Setting goals in the gym is a great way to give yourself focus, direction and an objective measure against which you can assess your progress. However, a lot of beginners set targets that are so unrealistic they often end up overwhelming themselves, undermining their confidence and harming their progress in the long run.

For example, as a trainer, it’s not uncommon for me to get a request from clients such as “I want to lose 14lbs in the next 30 days before holiday”. The problem with this approach is that the outcome, to a large degree, is outside of your control. There is no way to know for sure how your body will react to any given diet or exercise plan. Setting goals against arbitrary metrics such as this can make you feel like you’ve failed and that you are the source of the failure if you fail to reach the precise metric you’ve outlined for yourself.

To avoid this trap, it is often better to focus on the process, rather than the outcome, concentrating your efforts on the things that you can control and exert influence over. For beginners, that generally means establishing consistency in your training regime, striving to achieve progressive overload with your weekly workouts and supporting your training with good nutrition and proper recovery.

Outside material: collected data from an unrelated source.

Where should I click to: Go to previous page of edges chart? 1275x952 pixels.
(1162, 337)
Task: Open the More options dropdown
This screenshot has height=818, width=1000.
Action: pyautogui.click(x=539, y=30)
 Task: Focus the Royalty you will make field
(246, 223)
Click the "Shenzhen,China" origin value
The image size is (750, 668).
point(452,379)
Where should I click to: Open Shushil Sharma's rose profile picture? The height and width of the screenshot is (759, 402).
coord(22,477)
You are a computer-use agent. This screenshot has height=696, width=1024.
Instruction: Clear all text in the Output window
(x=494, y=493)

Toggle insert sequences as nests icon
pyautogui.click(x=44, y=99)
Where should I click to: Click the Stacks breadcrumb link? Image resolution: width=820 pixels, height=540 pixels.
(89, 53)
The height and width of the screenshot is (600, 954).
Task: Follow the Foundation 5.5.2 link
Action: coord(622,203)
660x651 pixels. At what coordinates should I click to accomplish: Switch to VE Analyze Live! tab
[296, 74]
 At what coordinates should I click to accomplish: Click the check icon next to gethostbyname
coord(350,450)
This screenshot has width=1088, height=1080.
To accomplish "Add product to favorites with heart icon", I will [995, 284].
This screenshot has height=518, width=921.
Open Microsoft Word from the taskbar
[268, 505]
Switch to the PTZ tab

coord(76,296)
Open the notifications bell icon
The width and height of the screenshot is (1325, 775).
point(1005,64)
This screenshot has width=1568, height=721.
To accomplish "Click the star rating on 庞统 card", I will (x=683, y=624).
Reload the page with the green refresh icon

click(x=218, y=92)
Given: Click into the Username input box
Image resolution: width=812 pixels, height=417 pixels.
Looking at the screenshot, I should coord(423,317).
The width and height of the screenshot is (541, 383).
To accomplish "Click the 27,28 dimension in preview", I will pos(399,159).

By focusing on the process, rather than on the outcome you redirect your focus on what is within you inner locus of control; discipline, motivation and organisation to name a few and these drive the actions needed to necessitate the outcome you’re moving towards.In turn, this makes it almost inevitable that your achieve your desired outcomes, building confidence and a kind of psychological momentum that will propel you towards achieving even bigger goals.